L’eventuale accettazione rileva unicamente ai fini della regolamentazione delle spese legali. L’art. 391 c.p.c. prevede, infatti, che in assenza di accettazione, la parte che rinuncia può essere condannata al pagamento delle spese. Tuttavia, in questo specifico contesto, la Corte ha deciso di derogare a tale principio, disponendo la compensazione integrale delle spese tra le parti. La ragione di questa scelta risiede nella ratio stessa della definizione agevolata: la rinuncia al giudizio non deriva da una valutazione nel merito della fondatezza delle proprie ragioni, ma è una conseguenza diretta e obbligata dell’adesione a una misura legislativa volta a favorire la chiusura delle pendenze fiscali.
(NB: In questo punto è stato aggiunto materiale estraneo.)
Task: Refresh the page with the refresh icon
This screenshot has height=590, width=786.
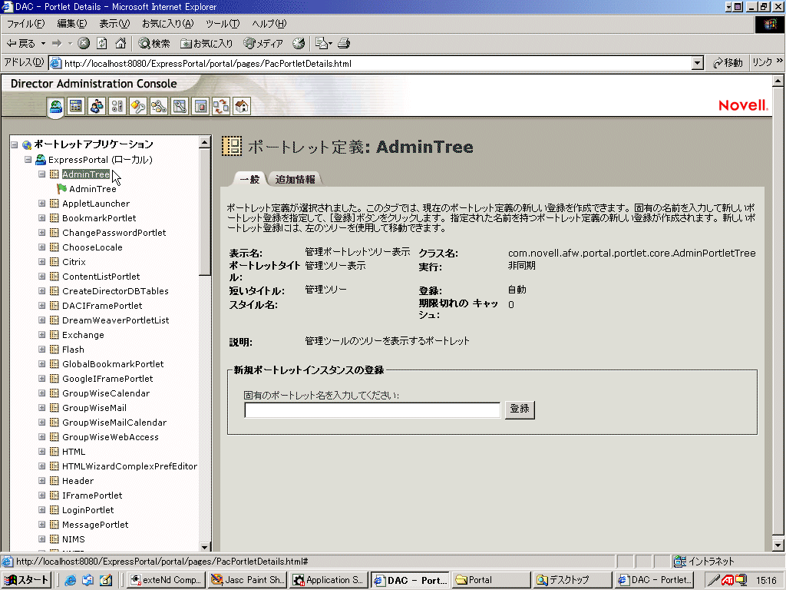Action: click(102, 43)
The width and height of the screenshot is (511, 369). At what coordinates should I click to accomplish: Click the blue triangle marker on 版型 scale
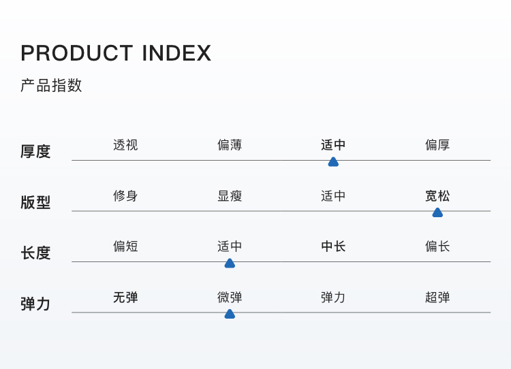[x=437, y=212]
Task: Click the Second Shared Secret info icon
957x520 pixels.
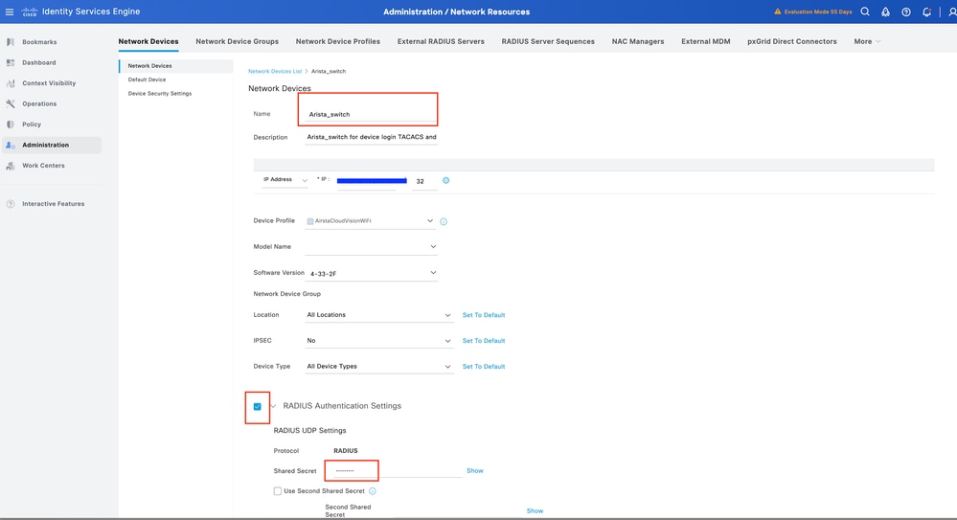Action: tap(373, 491)
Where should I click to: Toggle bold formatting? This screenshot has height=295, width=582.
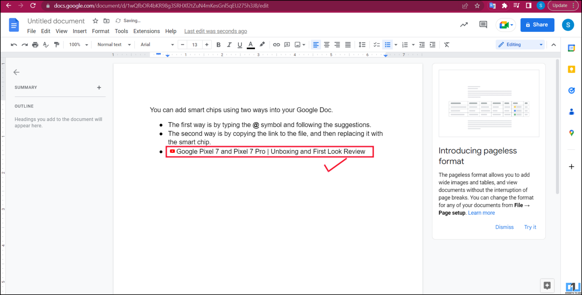[x=218, y=44]
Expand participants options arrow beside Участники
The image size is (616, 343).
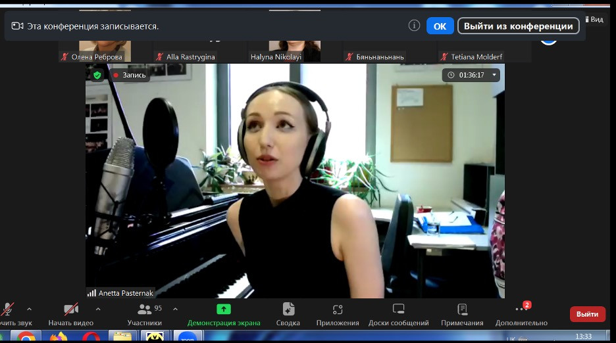[175, 309]
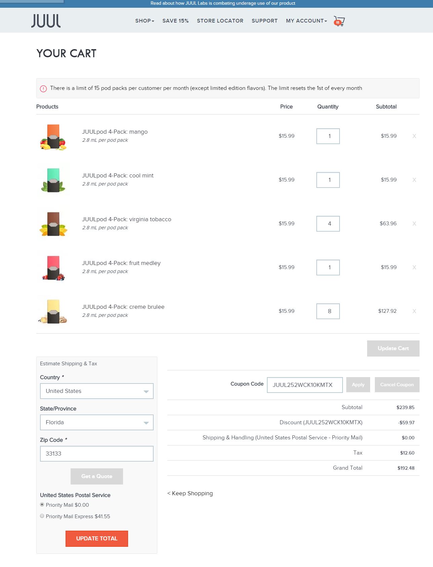Click the orange UPDATE TOTAL button

tap(97, 538)
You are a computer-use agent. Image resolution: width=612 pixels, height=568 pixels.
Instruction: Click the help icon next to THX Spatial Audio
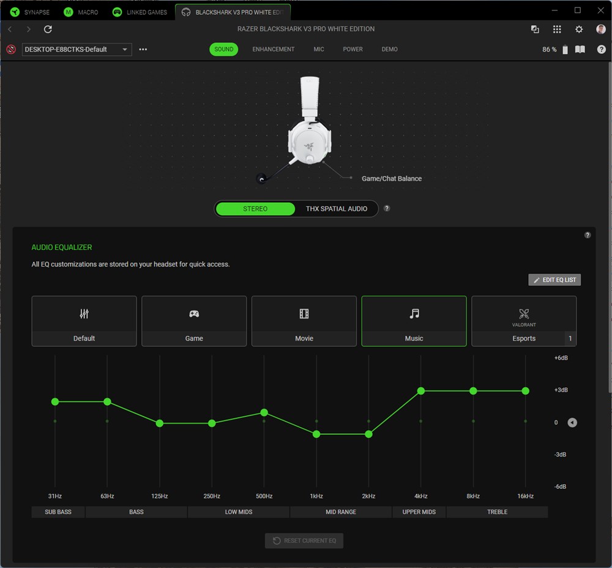[387, 208]
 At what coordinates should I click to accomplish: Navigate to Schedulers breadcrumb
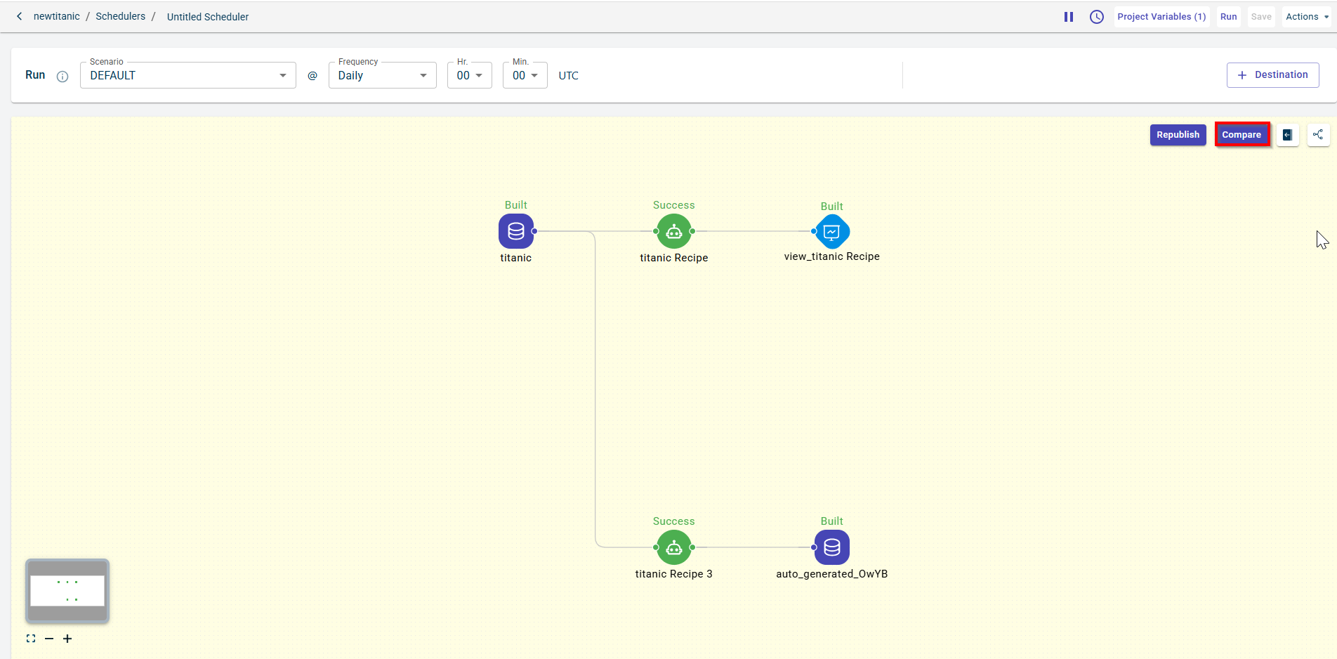[120, 16]
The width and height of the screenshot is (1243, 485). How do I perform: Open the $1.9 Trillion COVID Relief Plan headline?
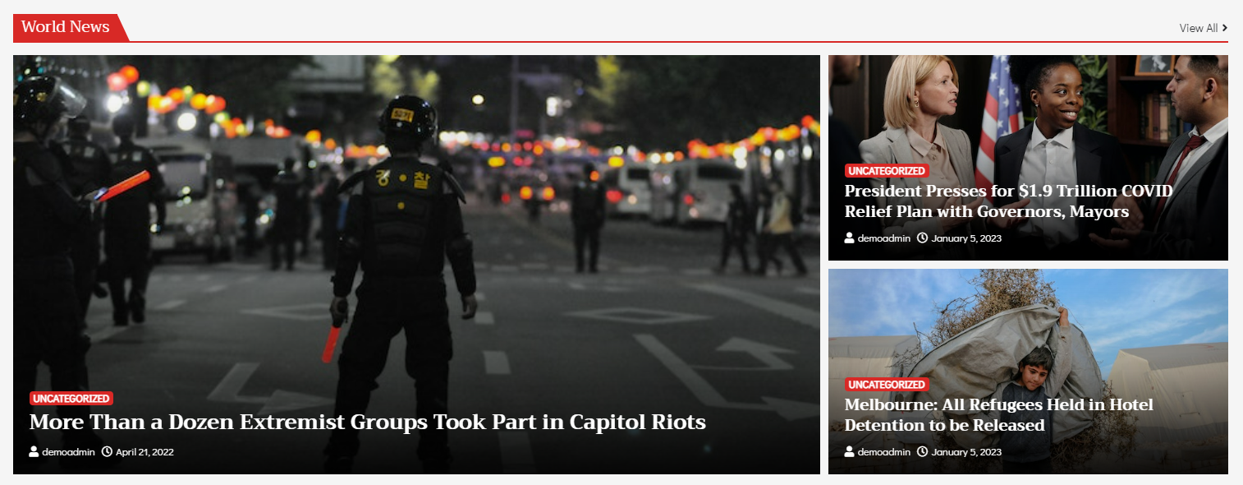point(1009,201)
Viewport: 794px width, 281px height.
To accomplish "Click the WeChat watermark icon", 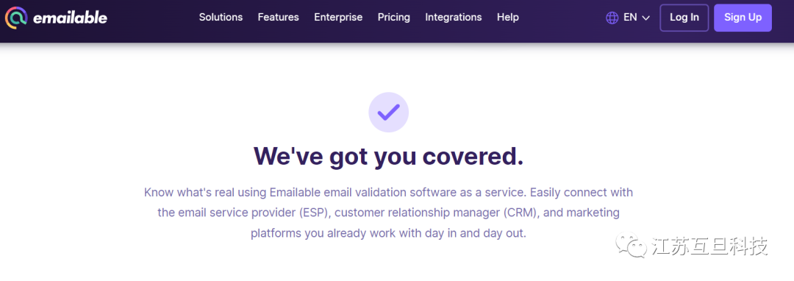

Pertanto, è equo che ciascuna parte sostenga i propri costi legali.
Le Conclusioni
L’ordinanza in esame offre un importante chiarimento pratico per i contribuenti e i professionisti. L’adesione a una sanatoria come la “rottamazione-quater” non solo estingue il debito a condizioni vantaggiose, ma determina inevitabilmente l’estinzione del processo in corso. La giurisprudenza della Cassazione conferma che, in tali circostanze, la regola generale è la compensazione delle spese di giudizio, poiché la fine della lite è una diretta conseguenza della scelta del contribuente di avvalersi di uno strumento deflattivo del contenzioso messo a disposizione dal legislatore.
Cosa succede a un processo tributario pendente se si aderisce alla “rottamazione-quater”?
Il processo si estingue. L’adesione alla definizione agevolata, infatti, comporta l’obbligo per il contribuente di rinunciare ai giudizi in corso relativi ai carichi definiti, portando alla chiusura del procedimento.
La rinuncia al ricorso in Cassazione necessita dell’accettazione della controparte per essere efficace?
No, la rinuncia notificata alla controparte produce l’estinzione del procedimento senza che sia necessaria l’accettazione. L’accettazione rileva solo per la decisione sulle spese legali.
In caso di estinzione del processo per adesione a una sanatoria, chi paga le spese legali?
La Corte di Cassazione, in questo caso, ha stabilito la compensazione delle spese. Ciò significa che ogni parte sostiene i propri costi legali. La motivazione è che la rinuncia è una conseguenza diretta della scelta di aderire a una legge speciale (la sanatoria), e non una resa nel merito della controversia.